Depending on the time of day that I arrive, I’ll arrive at a cemetery and pay homage to the ancestors. I will also be aware of any historical land trauma and do healing and transformation for those ancestors as well. I’m also visiting sites where a lot of things are present — looking at the root of homelessness, gentrification, poverty. There’s this political and racialized violence and injustice at the root of that.
I spend time downtown. I walk about a mile and a half a day early in the morning, doing my walking meditation downtown. That’s where I seem to meet the most people, and then I can choose either to go left of the tracks or right of the tracks.

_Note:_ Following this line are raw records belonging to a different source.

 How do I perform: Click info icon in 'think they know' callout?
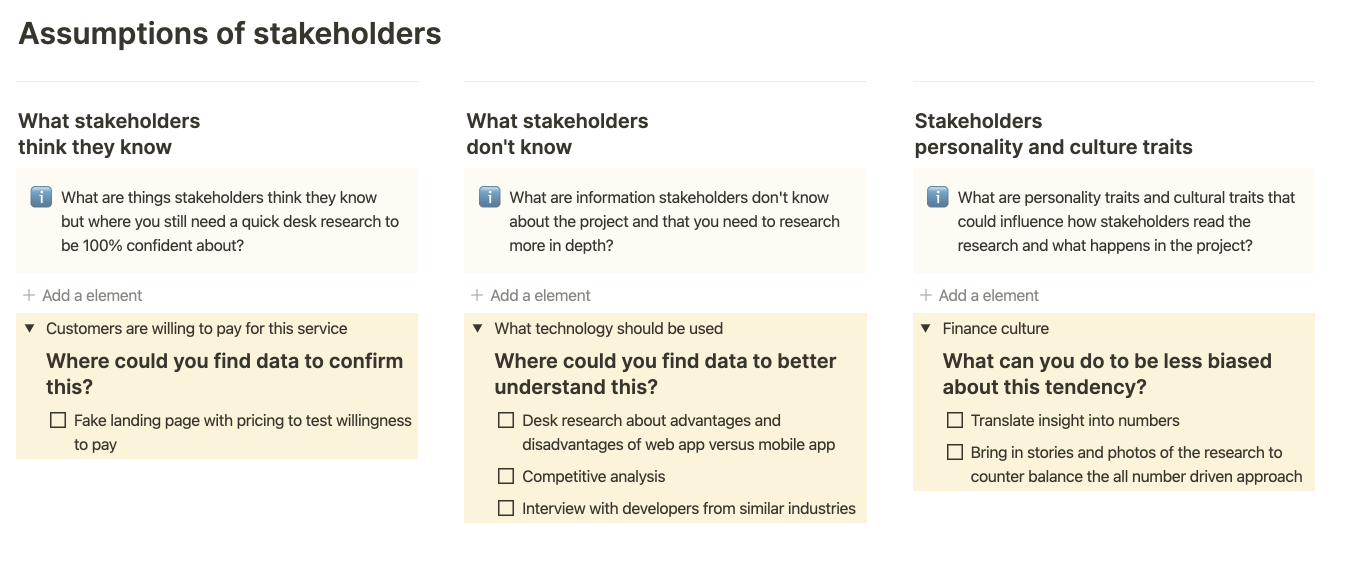pos(41,197)
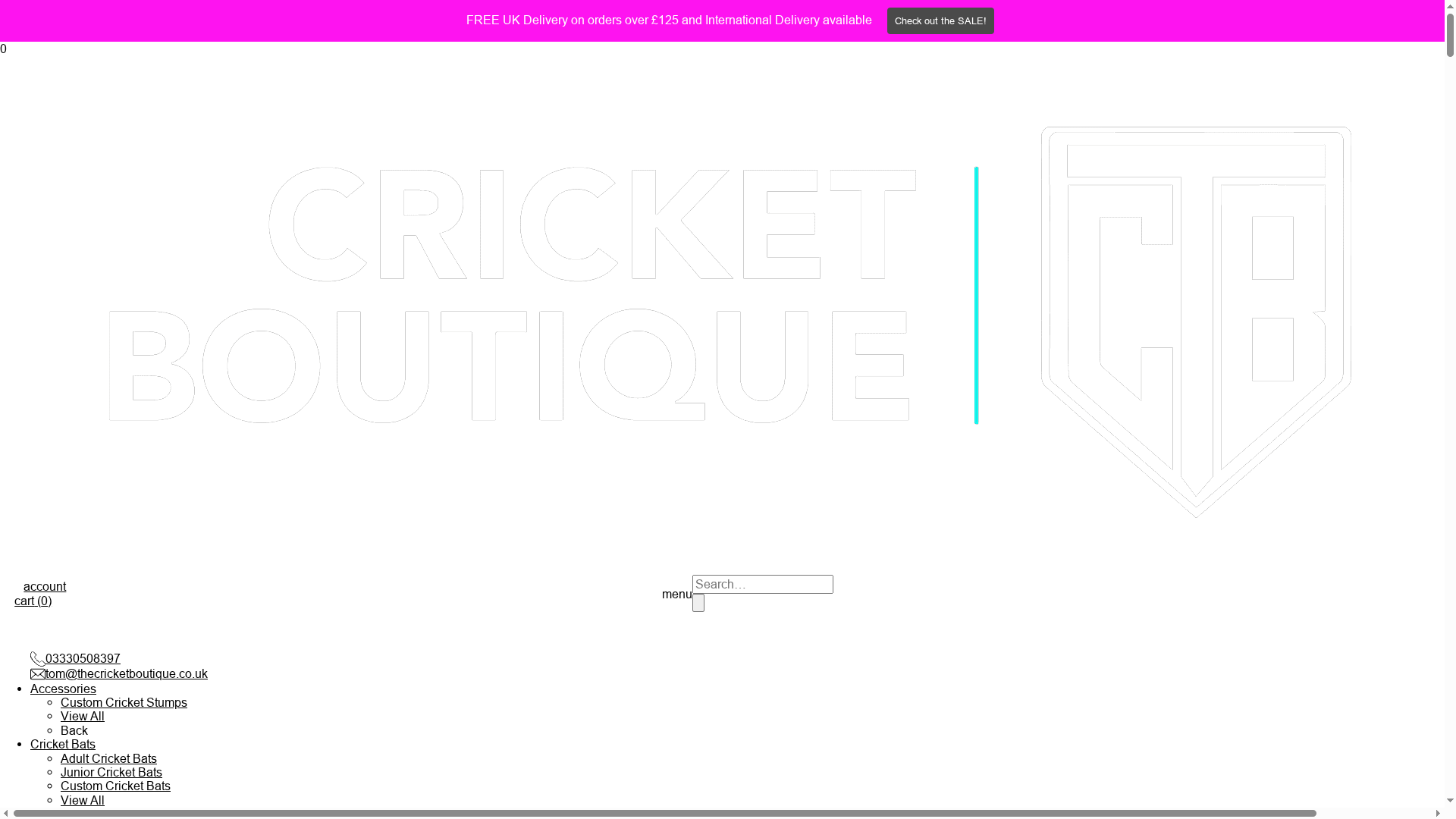Screen dimensions: 1456x819
Task: Click the phone receiver icon
Action: tap(37, 659)

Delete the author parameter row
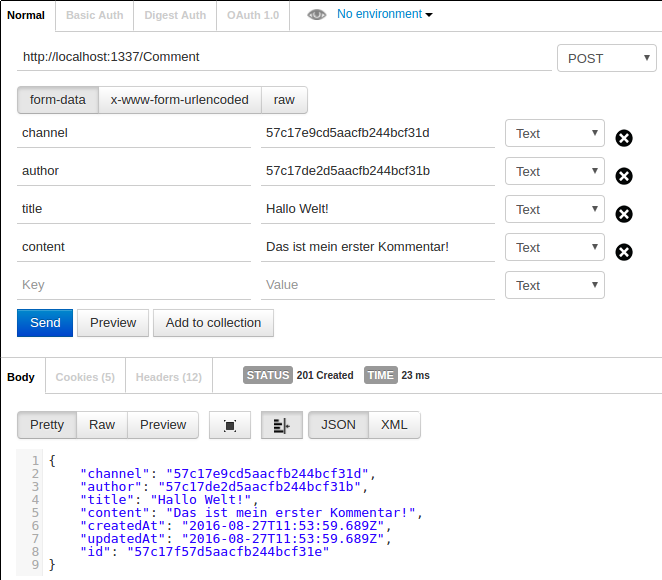click(624, 176)

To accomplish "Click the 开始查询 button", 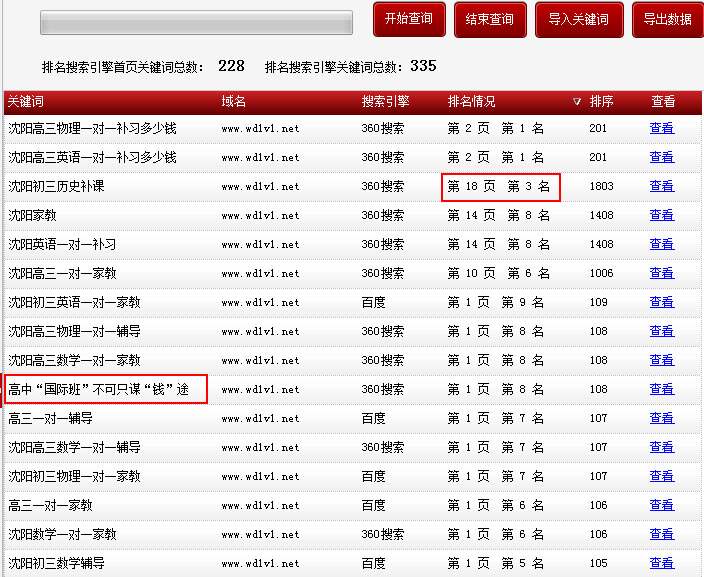I will [x=408, y=19].
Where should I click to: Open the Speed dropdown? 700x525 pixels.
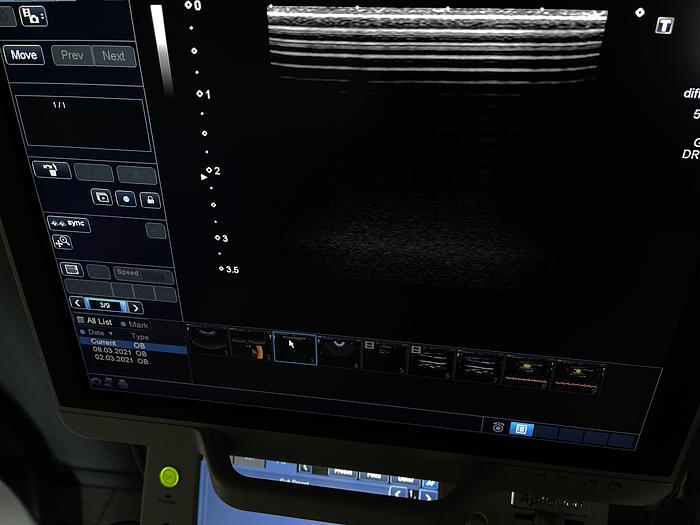coord(142,273)
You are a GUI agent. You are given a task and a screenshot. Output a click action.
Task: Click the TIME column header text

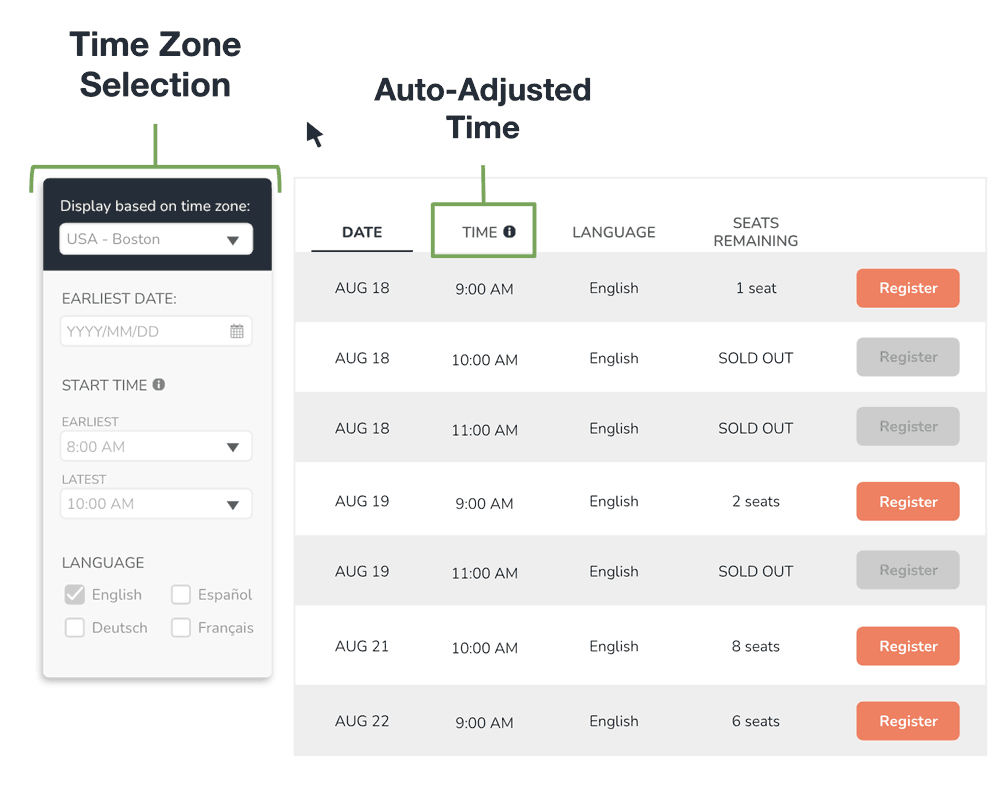point(480,232)

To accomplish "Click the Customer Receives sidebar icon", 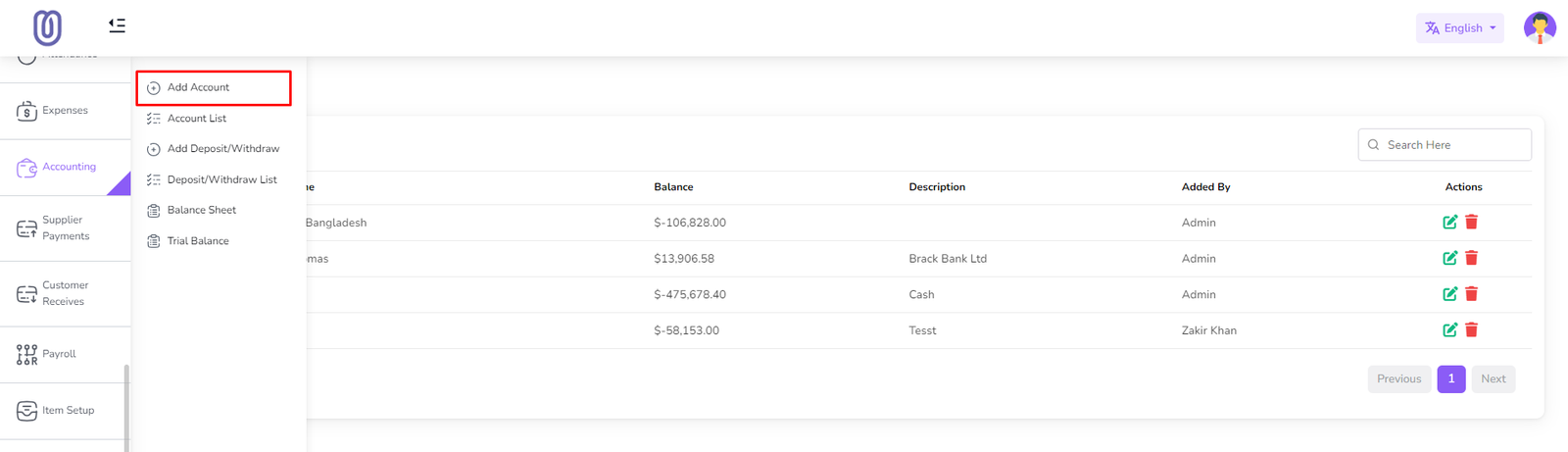I will (x=26, y=294).
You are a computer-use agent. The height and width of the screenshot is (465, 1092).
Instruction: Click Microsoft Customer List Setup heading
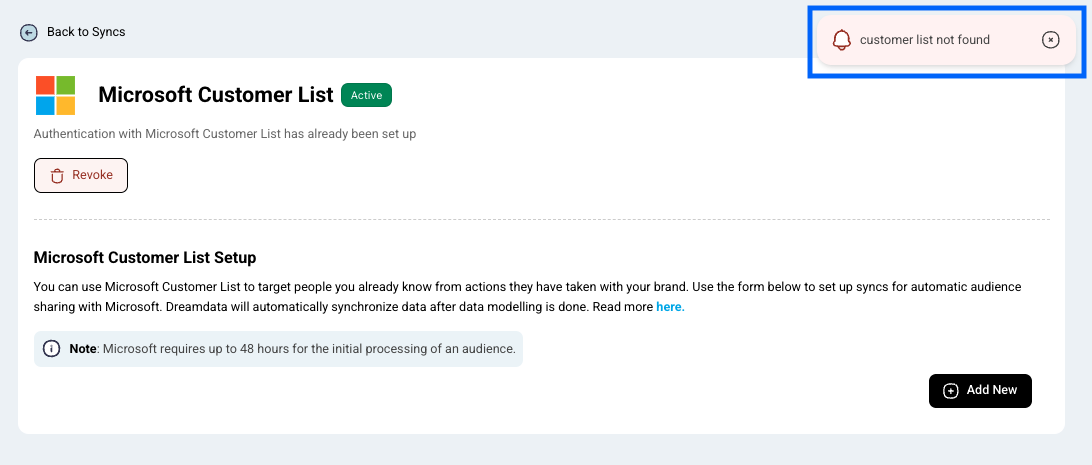(145, 258)
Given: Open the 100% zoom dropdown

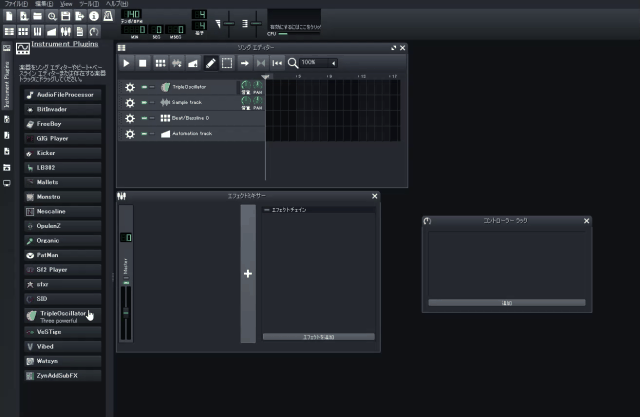Looking at the screenshot, I should tap(319, 63).
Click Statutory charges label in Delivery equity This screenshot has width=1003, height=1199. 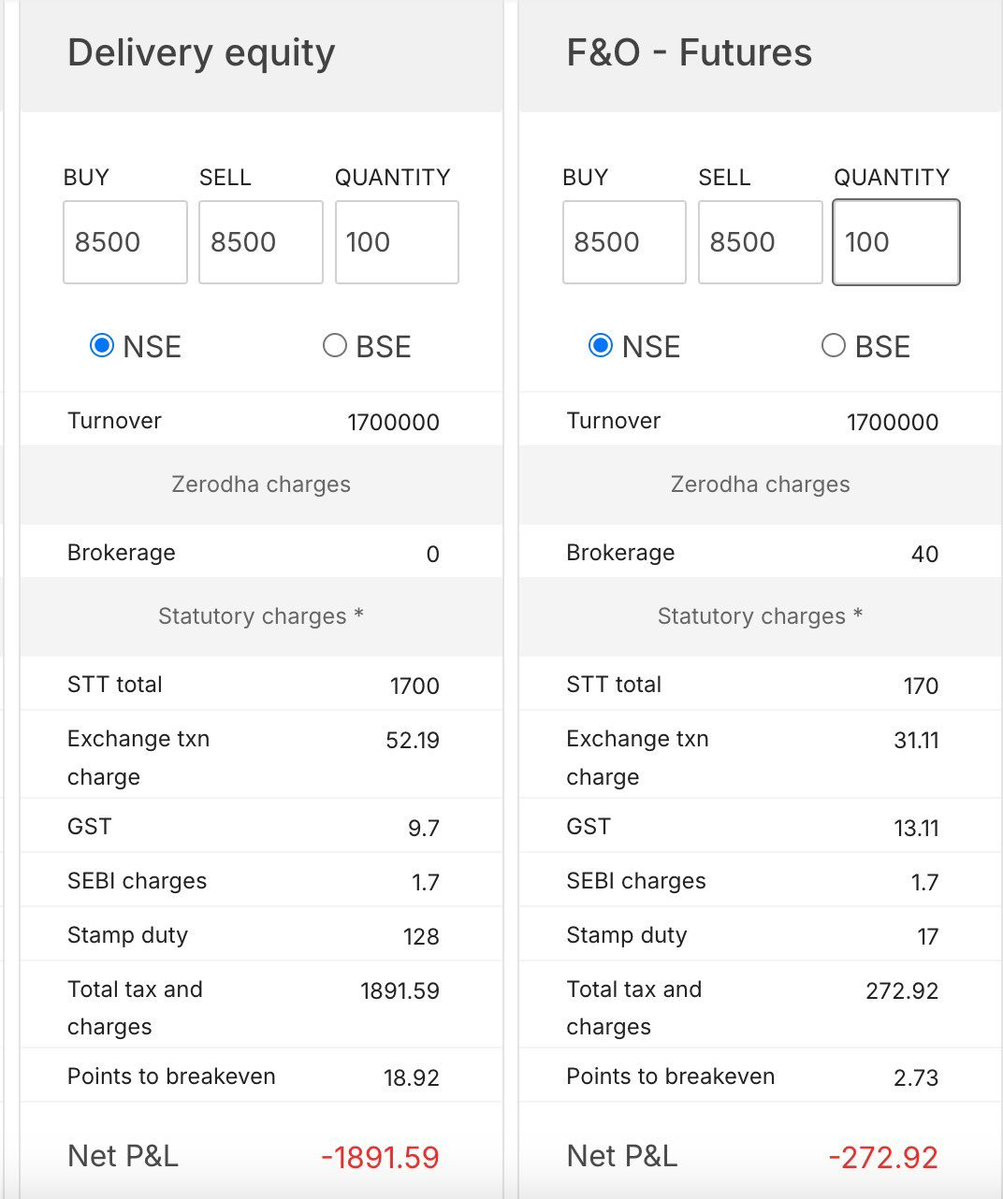[260, 616]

I’ve been asked how I find these communities. You can go to your appropriated Martin Luther King Jr. Boulevard, down Main Street, down Broad Street — it’s just about the same in every American city that you visit. It’s not hard to find.
With Covid, our shelters and food banks have slowed down and practically closed. The need for these people is extremely high. Things seem to be more normalized — these communities are not so hidden. You don’t have to go to “the hood” or be on the other side of the river or across the tracks anymore. In every city, you’ll see a gentrified main strip with wonderful condos and retail stores, then five or seven blocks of housing communities. It’s so normalized that we don’t even see it anymore, but it’s in our face and our dharma practices. This is the part that’s discouraging because we can become so normalized with what’s in front of us.
The difference between dana and generosity in these communities is if I want to have clean, fresh, water brought to my home so that I can drink water that is not intoxicated with chemicals and poisons, then I want that for somebody else too. I’m willing to give that up so folks in Flint can just turn on the tap water. That’s the part that we need to do. That’s the part we need to quickly get over and see that we play a part. We need to come to see that we play a part in that, but we need to quickly get over that, transcend that, and make that available in every way that we can.